While researching the novel I’m writing, I tried to ask the all-knowing internet a simple question: “How many satellites currently orbit the earth?”
Guess what? No one knows!
NASA’s Goddard Space Flight Center reported almost 25,000 man-made objects: 8,681 currently in orbit, and over 16,000 objects in a state of decay in September, 1997!
That was 11 years ago. If something was decaying then, what does it smell like now? And I sure as heck don’t want it raining down on my noggin’ tonight! Know what I mean?
Latest data indicates over 100,000 “objects” with between 8,000 and 10,000 “satellites” active, between private data/communication and military uses.
I downloaded an Excel spread sheet from a NASA-related site which only identified 874 satellites, with names in the “A” category like:
Afristar: USA / WorldSpace Corp. (searching for Africa in America)

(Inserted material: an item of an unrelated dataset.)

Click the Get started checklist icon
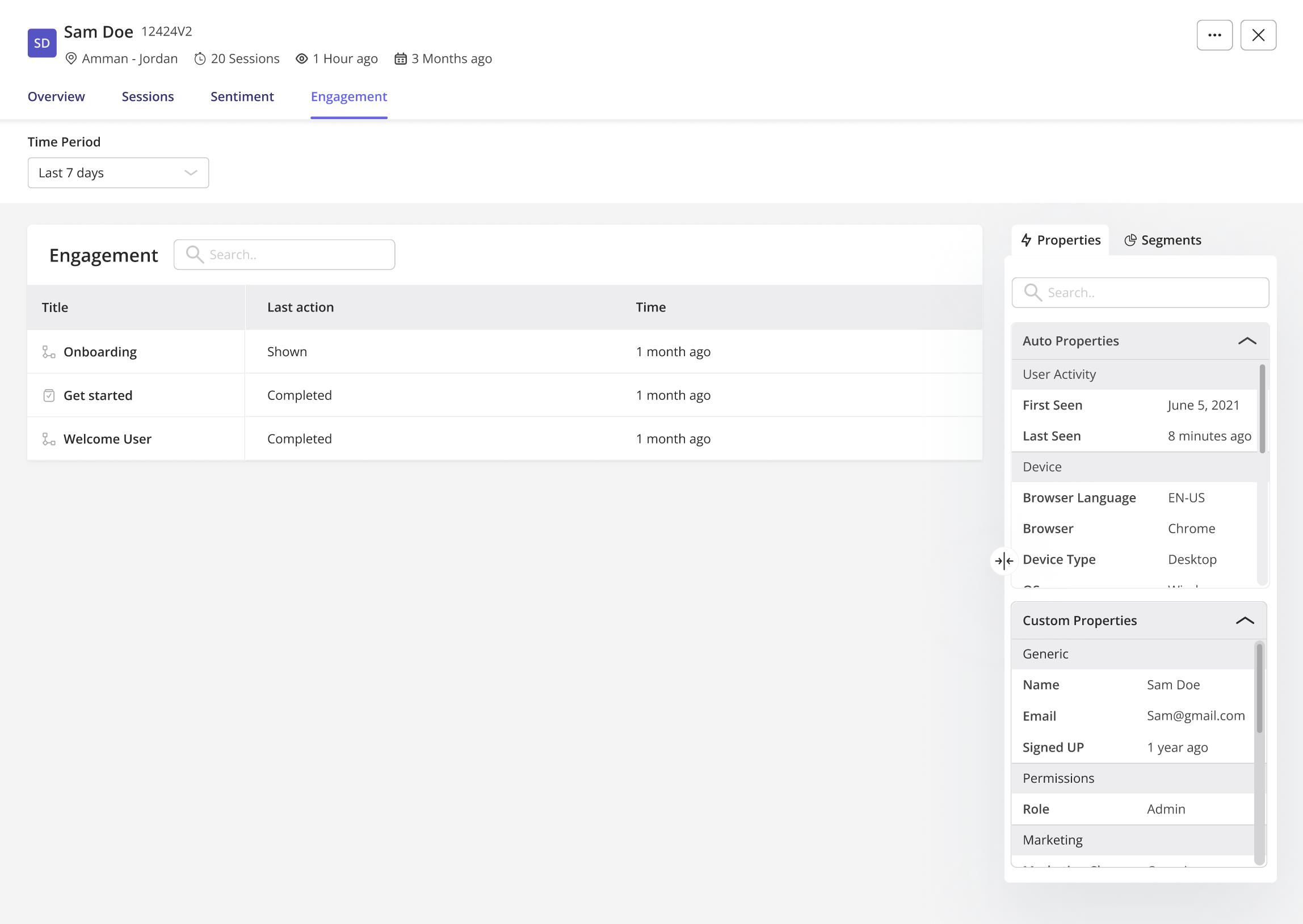The image size is (1303, 924). (48, 395)
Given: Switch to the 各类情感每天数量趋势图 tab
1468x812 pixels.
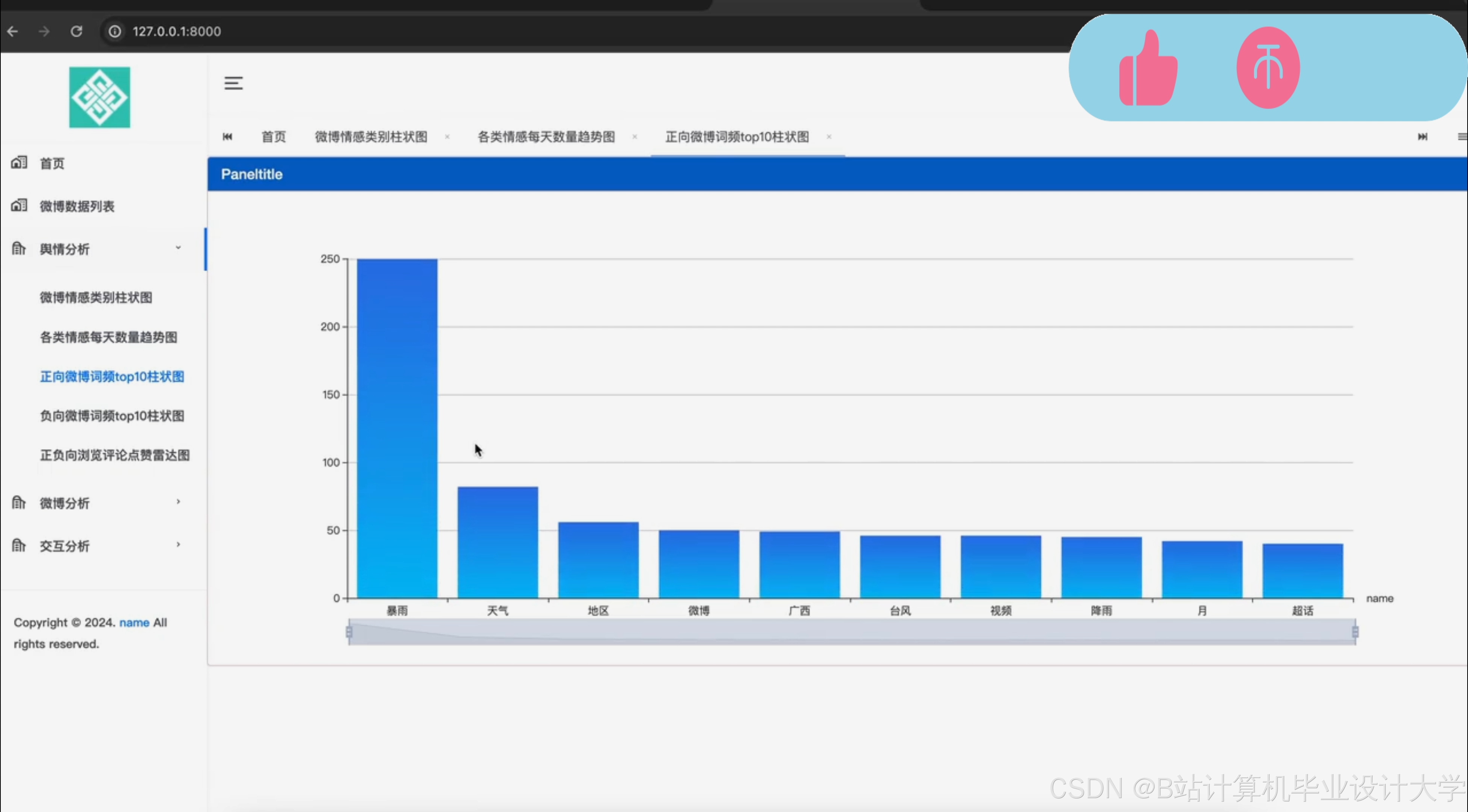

AGILE: Italy / Italian Space Agency Civil Scientific Research LEO (who knew? investigating pizza in space!)
AIM USA: “Center for Atmospheric Sciences, NASA” (searching for Al Gore and his Global Warming scam)
Alsat-1: Al Queda WHOA!
China leads the world in anti-satellite destruction technology. Apparently unsatisfied with simply poisoning our American children with lead-based paint, applied to innocent-looking, cheap-ass toys, they aim to destroy our global data and communication abilities with the push of a button!
Kung-pow chicken? How about Kung-pow, there goes your iTunes download, mid-stream!
I don’t know about you, but I plan to spend a few more moments at night looking up for “incoming”, and then ordering Italian take-out.
Yes, I also had the same reaction to your blog about Italian satellites (presumably searching for Pizza, in your words…how stereo-typically biased)…and that is, I ordered Italian Take-out…did you expect more than a Pavlov’s Dog reaction from a Neanderthal like me? You can’t mention food in a blog and expect me not to get all ADHD on the main topic, and instantly become fixated on the food (try it with beer next time and watch me forget the entire point of the blog other than the casual mention of beer).
p.s…and since you mention Chinese toys, didn’t Lil’ Neanderthal come from China? Hey, turn the lights off and see if he glows?
By: Dr Steve on April 21, 2008
at 10:00 pm
That’s alot of shit floating around up there!
By: Slug on April 21, 2008
at 10:01 pm
Maybe we can do some more “Star Wars” weapon system target practice.
By: JJ on April 21, 2008
at 10:28 pm
Actually it was done by design. By cluttering space with objects (you forgot to mention the astronaut’s glove from the Gemini program in the mid ’60s that they are tracking) it becomes harder to track and shoot down the itones satellite. Plus it slows the earth’s rotation by about 0.0000000001 of a second therby giving us more daylight. Pretty brilliant!
By: CWood on April 22, 2008
at 7:44 am
if you want to know about space, walk across the street to VVVAAAAALLLLLL!!!! just keep yer hand on yer wallet just in case someone tries to snatch it off you…
By: Truelove on April 22, 2008
at 8:57 am
…so I guess the next big question remains “when are we going to start sending off rockets filled with our trash?” Possibly one containing Lil’ Neanderthal?
By: Dr. Steve on April 22, 2008
at 11:11 am
…but I guess a rocket containining Lance Bass IS the equivalent of sending our garbage into outer space, huh?
By: Dr. Steve on April 22, 2008
at 11:13 am
Very interesting Mr Wood..Lets face it those satellites are sending signals back telling people everything we do, and where we are going. Better be careful about what you order for take out. Someone might just zap you from space to get a taste of those little crab ragoons..Man i love those things !!
By: humorgirl on April 23, 2008
at 10:19 am
wait, we don’t know how many?!!?!?!?!?!?!?! what the hell? that explains EVERYTHING!